[[ PROVIDED RECORDS open ]]
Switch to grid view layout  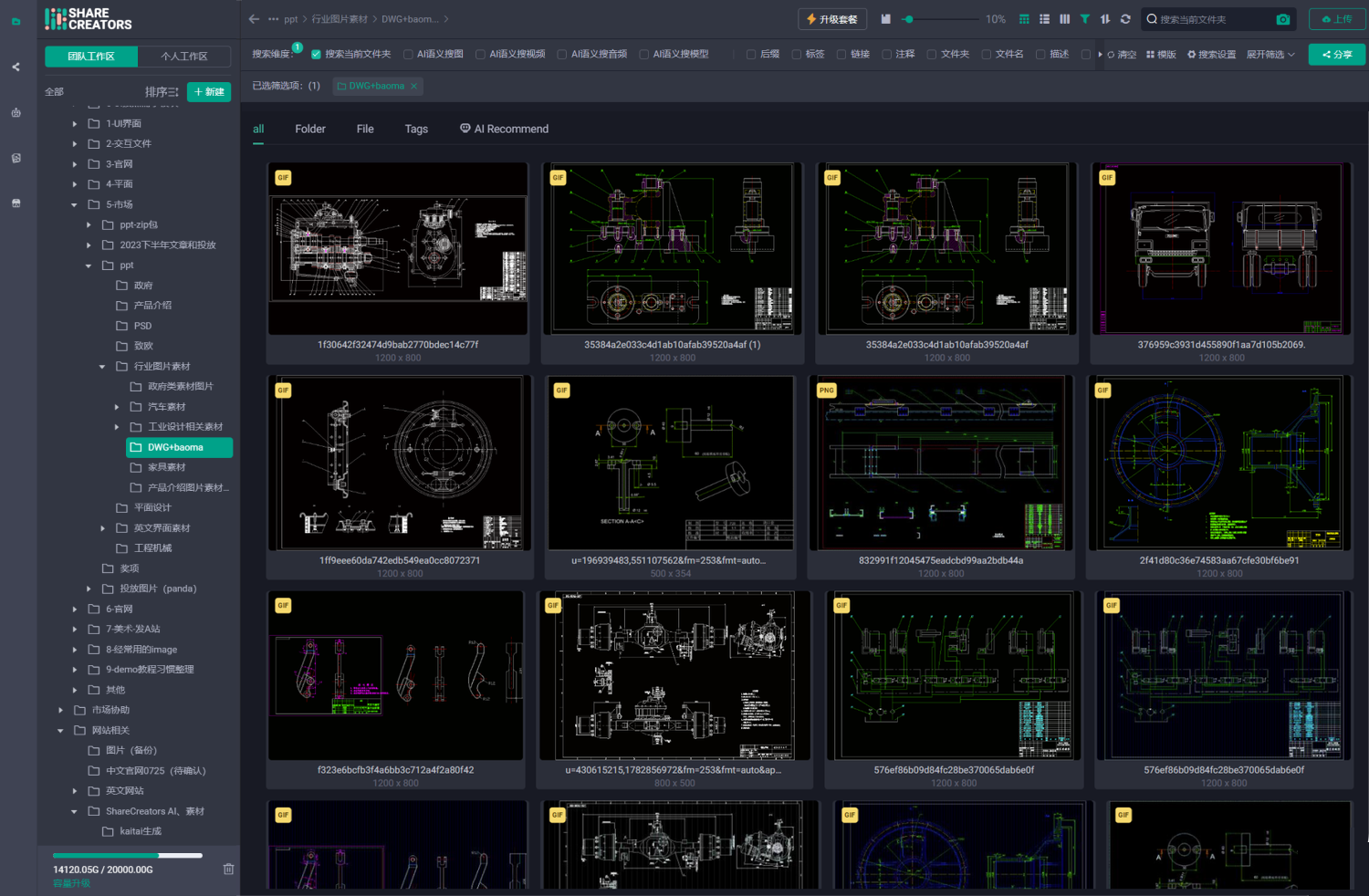(1024, 19)
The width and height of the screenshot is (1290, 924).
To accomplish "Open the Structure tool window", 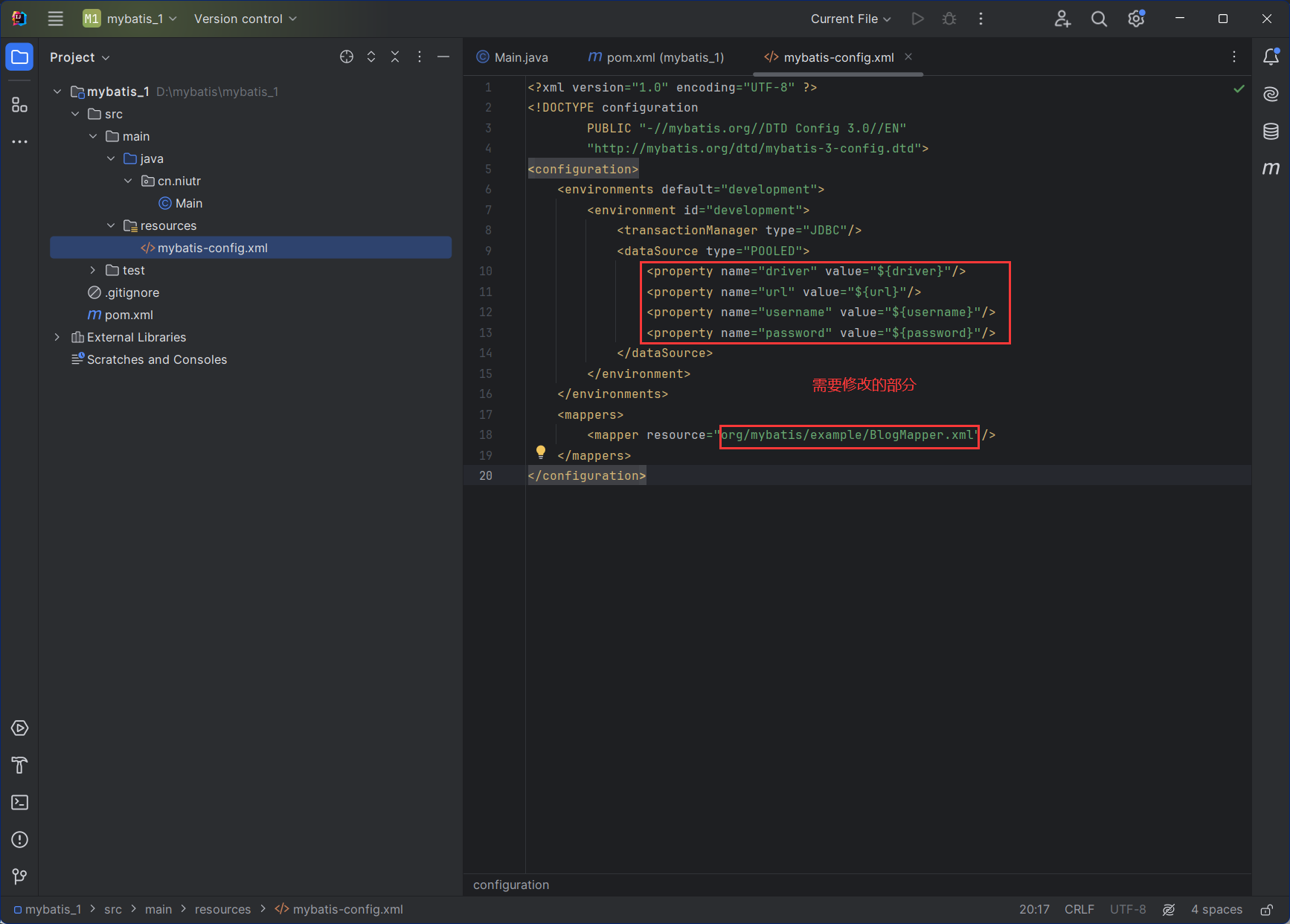I will click(x=20, y=106).
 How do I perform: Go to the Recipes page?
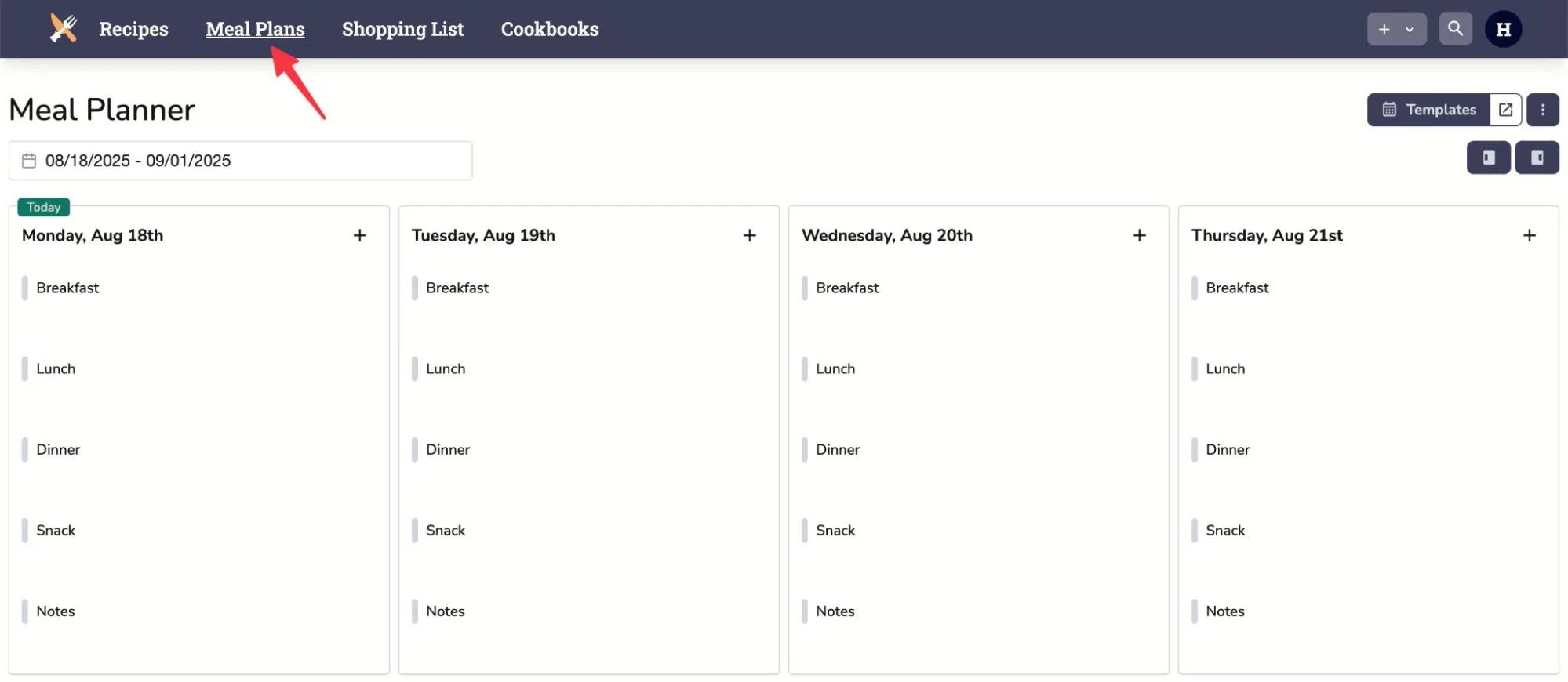[133, 29]
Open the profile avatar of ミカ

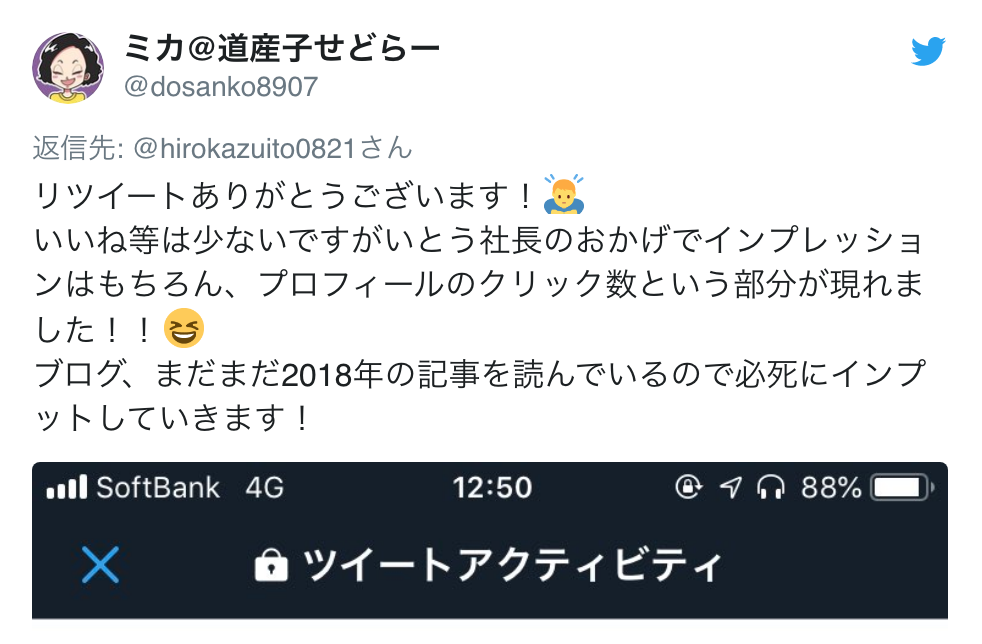[68, 68]
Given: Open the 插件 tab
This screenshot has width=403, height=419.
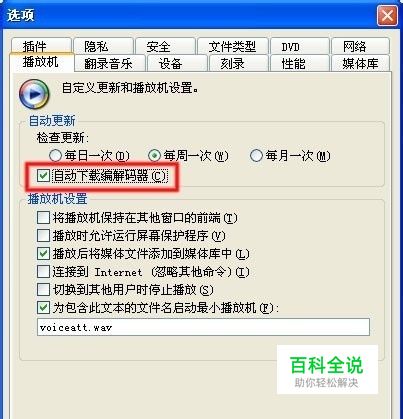Looking at the screenshot, I should 41,46.
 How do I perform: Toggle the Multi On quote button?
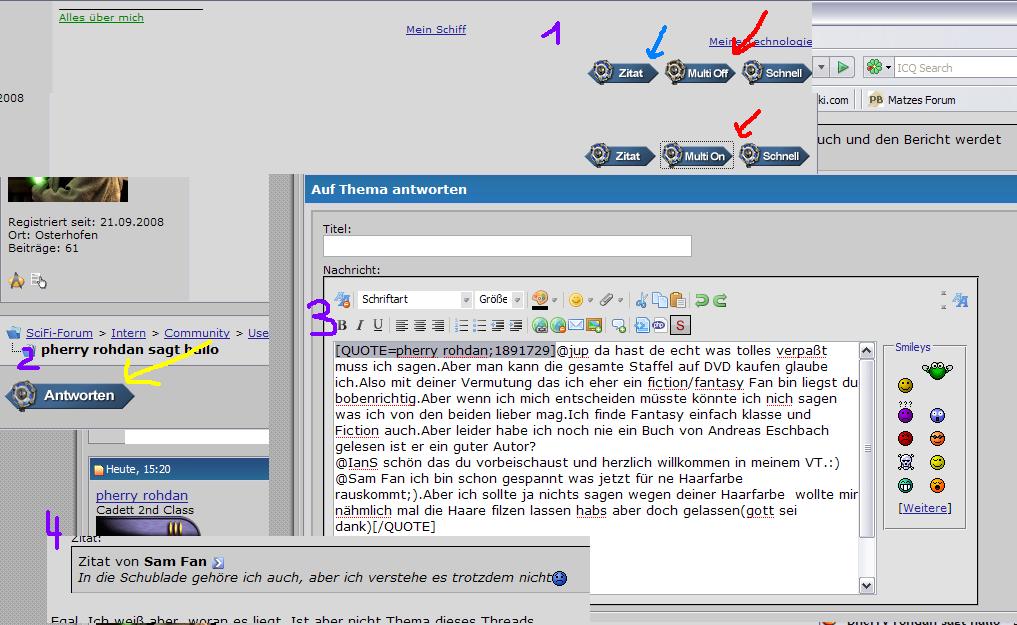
[[ PROVIDED RECORDS closed ]]
_REQUIREMENT_: Begin at the line with "Open the profile avatar of ミカ" and end at the last line of the data above. Reproduce those lines exactly, but not the pictures.

_EXPECTED ANSWER_:
Open the profile avatar of ミカ

[68, 68]
Given: Open the 插件 tab
This screenshot has width=403, height=419.
Looking at the screenshot, I should 41,46.
 How do I perform: Toggle the Multi On quote button?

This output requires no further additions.